The study, produced by Torch Concepts of Huntsville, Ala., was titled “Homeland Security: Airline Passenger Risk Assessment” and was intended to be a proof-of-concept analysis for a project on military base security.
“This was a mistake on our part,” JetBlue chief executive David Neeleman said in an apologetic e-mail sent to angry customers.
Neeleman insisted the data JetBlue provided was not shared with any government agency and that Torch has since destroyed the passenger records. New York-based JetBlue said it has taken steps so the situation will not happen again.
Details of the study and JetBlue’s involvement were reported Thursday by Wired.com, which credited privacy activist Bill Scannell for bringing attention to the issue on his Web site, Don’t Spy On.Us.
Rotenberg said his organization was contemplating filing a complaint with the Federal Trade Commission.
JetBlue “really should have known better,” said Richard M. Smith, an Internet security and privacy consultant based in Cambridge, Mass. Smith said the content of the study raises serious questions about whether it was really aimed at military base security.
“It’s basically a prototype for CAPPS II,” Smith said, referring to the nationwide computer system being developed by the Transportation Security Administration.
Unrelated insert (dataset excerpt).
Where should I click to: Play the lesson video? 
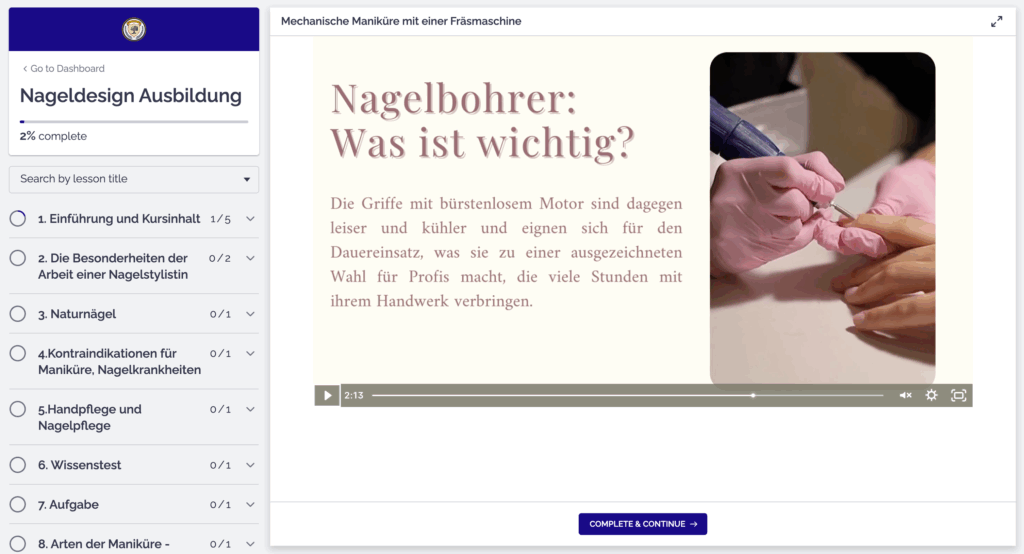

The Computer Assisted Passenger Prescreening System, ordered by Congress after the Sept. 11 attacks, will check such things as credit reports and consumer transactions and compare passenger names with those on government watch lists.
The TSA, the federal agency in charge of airline and airport security, said Friday it was not involved in the study.
Torch contacted the TSA last summer for airline industry contacts and the agency complied with the request, but “that was the extent of our involvement,” TSA spokesman Nico Melendez said.
The Torch study analyzed the records JetBlue provided in September 2002, as well as other demographic data collected about the passengers, including Social Security numbers and information about their finances and families.
The apparent goal of the study, which was presented at a technology conference in February, was to determine the usefulness of combining passengers’ travel and personal information in order to create a profiling system that would make air travel more safe.
One conclusion of the study was that “data elements have been identified which best distinguish normal JetBlue passengers from past terrorists.”
Neeleman’s e-mail said Torch “developed this information into a presentation, without JetBlue’s knowledge, for a Department of Homeland Security symposium” and that he was “deeply dismayed to learn of it.”
Neeleman said JetBlue provided passengers’ names, addresses and phone numbers to Torch after an “exceptional request from the Department of Defense to assist their contractor, Torch Concepts, with a project regarding military base security.”
Torch referred calls to its attorney, Richard Marsden, who did not immediately return a call seeking comment.